Bolsonaro exonera grupo de combate à tortura

Documento prevê que as atividades do grupo irão funcionar sem remuneração. Ex-coordenador diz que é a extinção dos trabalhos

Foto: reprodução

O presidente Jair Bolsonaro (PSL) exonerou, nesta terça-feira, 11, todos os integrantes do Mecanismo Nacional de Prevenção e Combate à Tortura (MNPCT). O grupo criado em 2013 para monitorar violações de direitos em instituições como penitenciárias, em tese, continuaria atuando, mas sem funcionários remunerados.

O ex-coordenador da entidade, Daniel Melo, afirmou que essa mudança deve inviabilizar o funcionamento do órgão.
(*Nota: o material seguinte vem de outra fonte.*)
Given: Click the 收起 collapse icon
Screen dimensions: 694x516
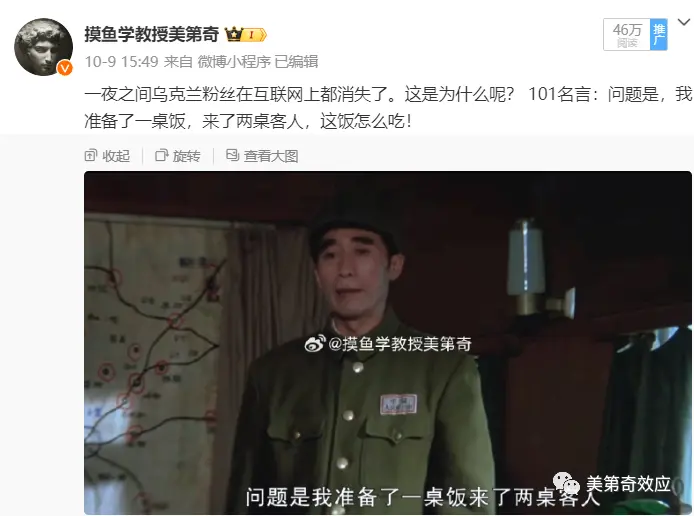Looking at the screenshot, I should (x=90, y=155).
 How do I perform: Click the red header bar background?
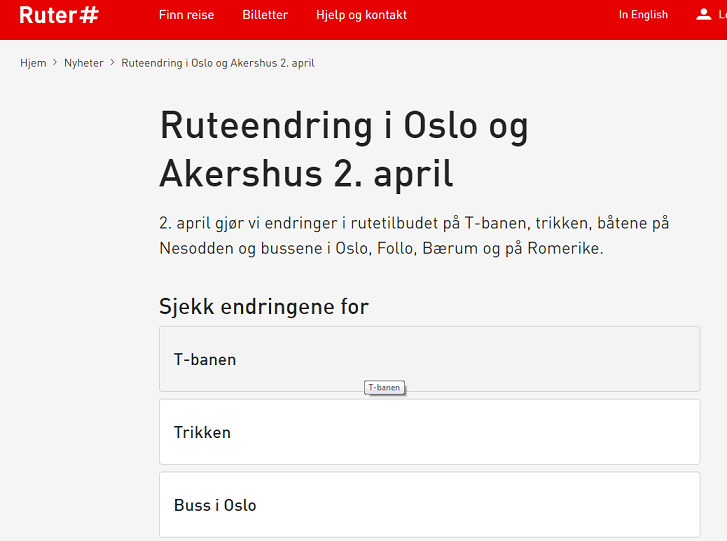(x=510, y=19)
O presidente do CNDH (Conselho Nacional de Direitos Humanos), Leonardo Pinho, disse que vai recorrer à Justiça contra a medida.

Criado em 2013, o grupo foi o responsável por relatórios como o que apontou a situação do presídio de Compaj, no Amazonas, onde 111 presos foram mortos em massacres entre 2017 e 2019.

O ex-coordenador do mecanismo aponta retaliação ao trabalho da equipe. “Essa é uma retaliação clara à forma como nós vínhamos atuando. O mecanismo vem, há anos, revelando a prática sistemática da tortura no Brasil”, afirmou.

O atual presidente, Leonardo Pinho, disse que o CNDH vai recorrer ao MPF (Ministério Público Federal) e à DPU (Defensoria Pública da União) para barrar o decreto de Bolsonaro.